Thanksgiving is here and in the spirit of the holiday we will be thankful for Thanksgiving and take to look back on how this day became an American tradition.
The Thanksgiving we know and celebrate today comes from the harvest feast that the Native Americans and Pilgrims shared at Plymouth in 1621. Both cultures had their own version of a harvest celebration, and the feast took portions of both and combined the European and Native Americans traditions.
The tradition was celebrated thereafter as an anniversary for the Plymouth colony. Until 1863, Thanksgiving was celebrated on different days in different states. President Abraham Lincoln made a presidential proclamation that Thanksgiving should be celebrated on final Thursday throughout the United States in an attempt to create unity throughout the nation. This remained in affect until 1941 when President Franklin Roosevelt moved the celebration one week earlier to the fourth Thursday of the month, as well as proclaiming it an official national holiday.
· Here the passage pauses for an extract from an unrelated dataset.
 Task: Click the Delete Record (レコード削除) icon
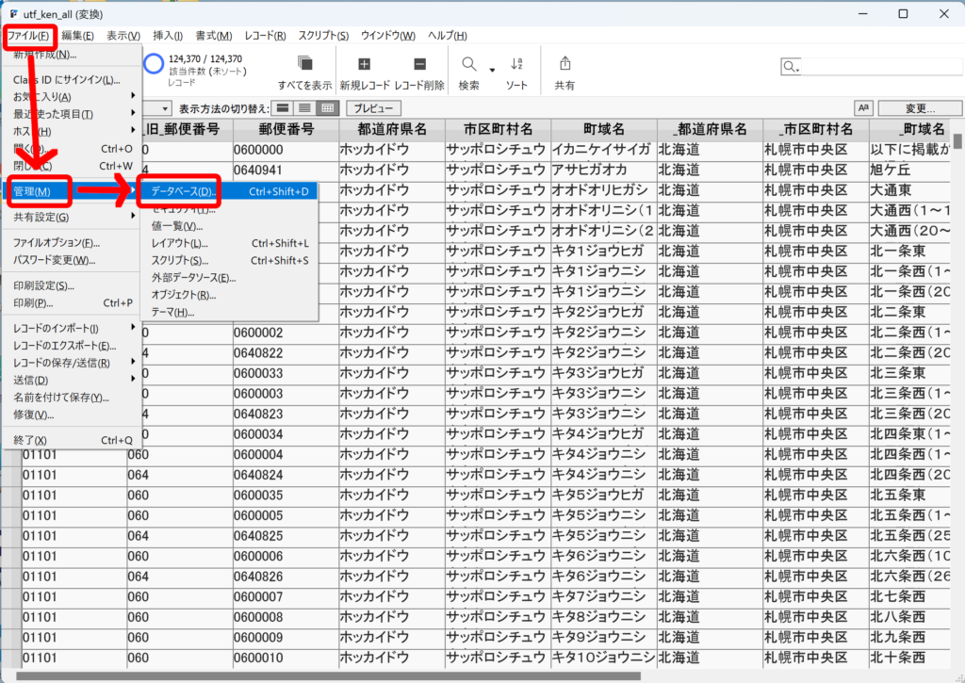[x=419, y=64]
For many of us Thanksgiving is a time to give thanks, catch up and break bread with family, and also loosen our belts a little. Every family’s feast is unique, but there are of course several items without which we could hardly consider it a real Thanksgiving dinner, these include: Turkey, Mashed Potatoes and Gravy, Cranberry Sauce, Biscuits, and of course Pumpkin Pie. But even if we gourge ourselves with food to the point where our stomachs feel like they’re going to burst we remember that Thanksgiving is most importantly a time for us to be with family and friends, and to look back on the year and realize all the things we have to be thankful for in our lives.